> EXERCISE DETAILS
The line that contains "Select the Schedule calendar icon" marks the start. Please set it down, with every later line of the data, exactly and without pictures.
── EXTRACTED ENTRIES ──
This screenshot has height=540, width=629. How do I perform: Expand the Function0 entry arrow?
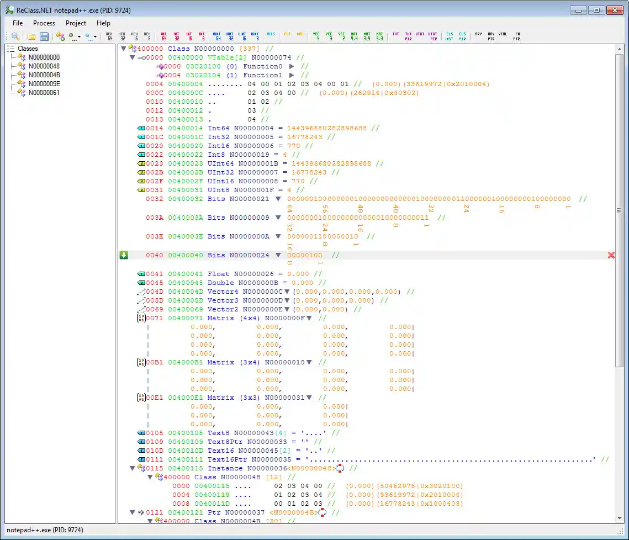[x=292, y=66]
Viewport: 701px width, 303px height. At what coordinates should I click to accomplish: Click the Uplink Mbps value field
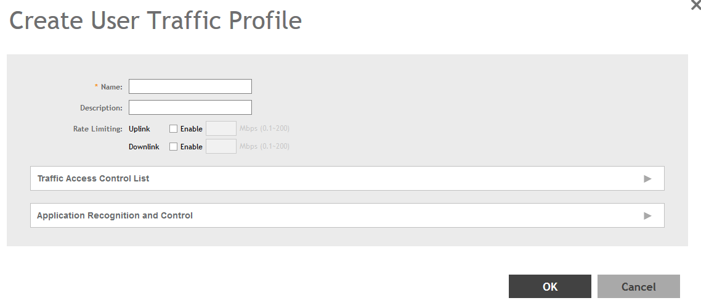(221, 128)
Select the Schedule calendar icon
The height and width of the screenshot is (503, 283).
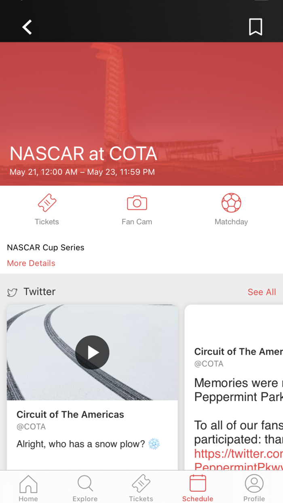point(197,483)
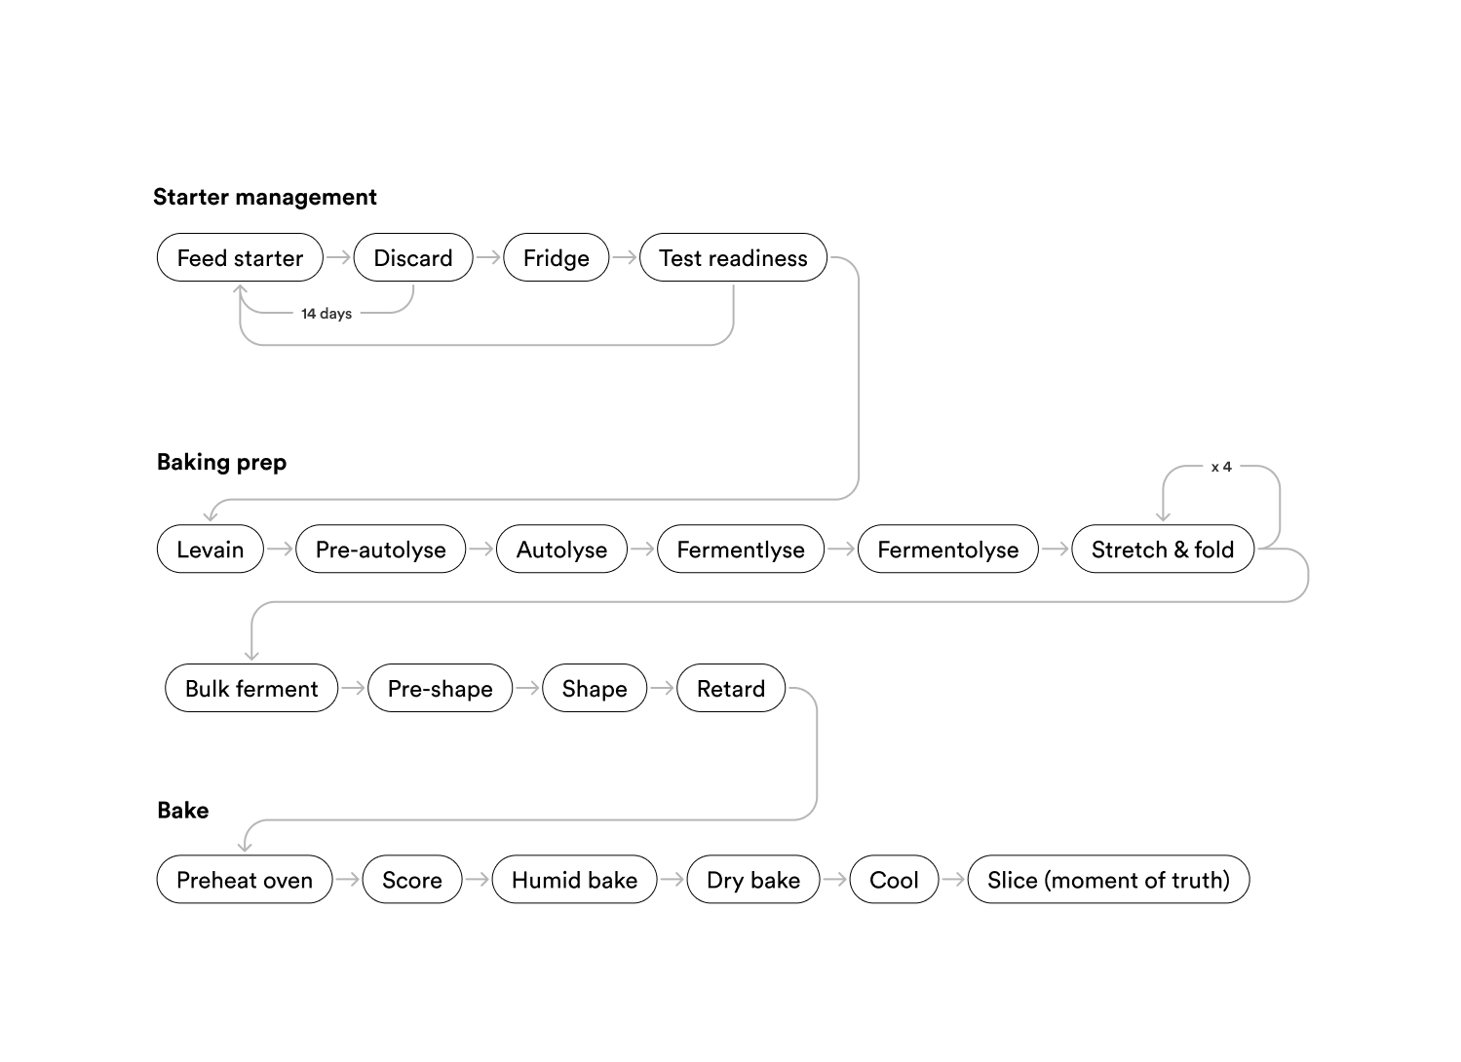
───
> RESULT OF THE EXERCISE
Select the Schedule calendar icon
The height and width of the screenshot is (503, 283).
point(197,483)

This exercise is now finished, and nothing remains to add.